Work required - Swap "globe" for "world" in the lines that begin at the one containing "You are a computer-use" and stop after the one containing "Instruction: Click the Network globe icon". Give back only those lines, with nothing else altered.

Information provided -
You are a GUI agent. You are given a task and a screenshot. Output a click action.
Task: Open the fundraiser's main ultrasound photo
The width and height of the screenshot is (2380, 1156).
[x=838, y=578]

* * *

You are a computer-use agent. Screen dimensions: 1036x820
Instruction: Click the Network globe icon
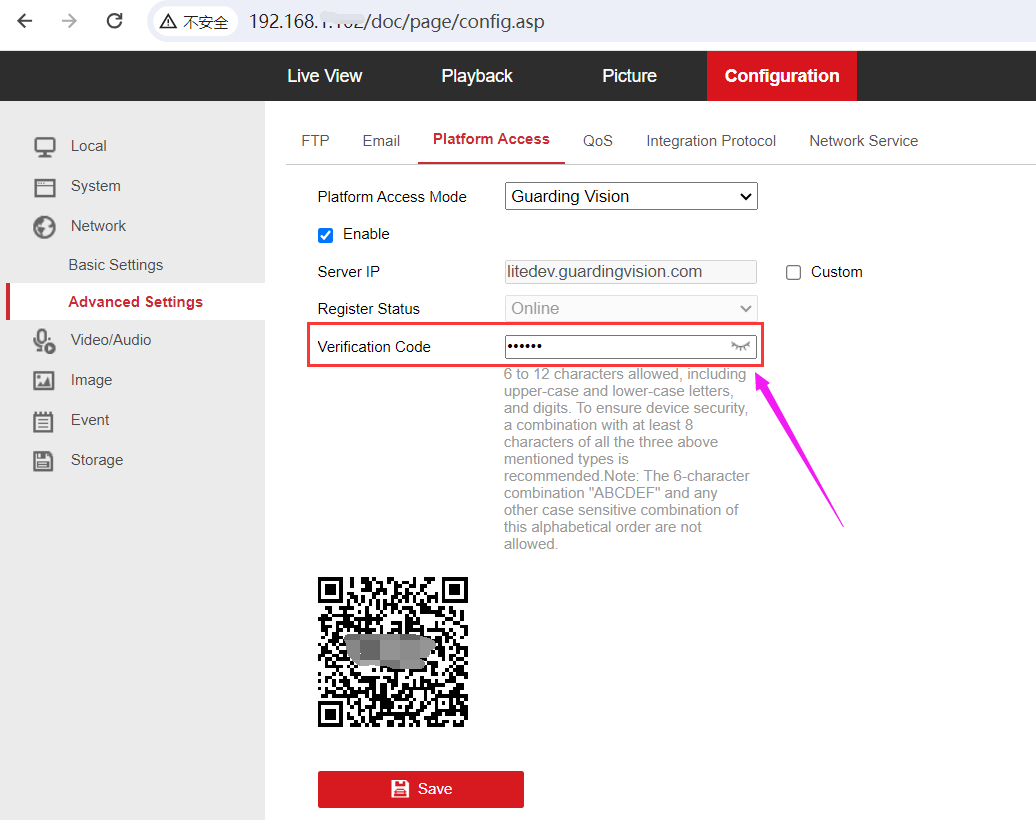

...

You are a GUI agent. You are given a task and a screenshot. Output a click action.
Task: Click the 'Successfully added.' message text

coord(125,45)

Written answer -
You are a computer-use agent. Screen dimensions: 1036x820
Instruction: Click the Network world icon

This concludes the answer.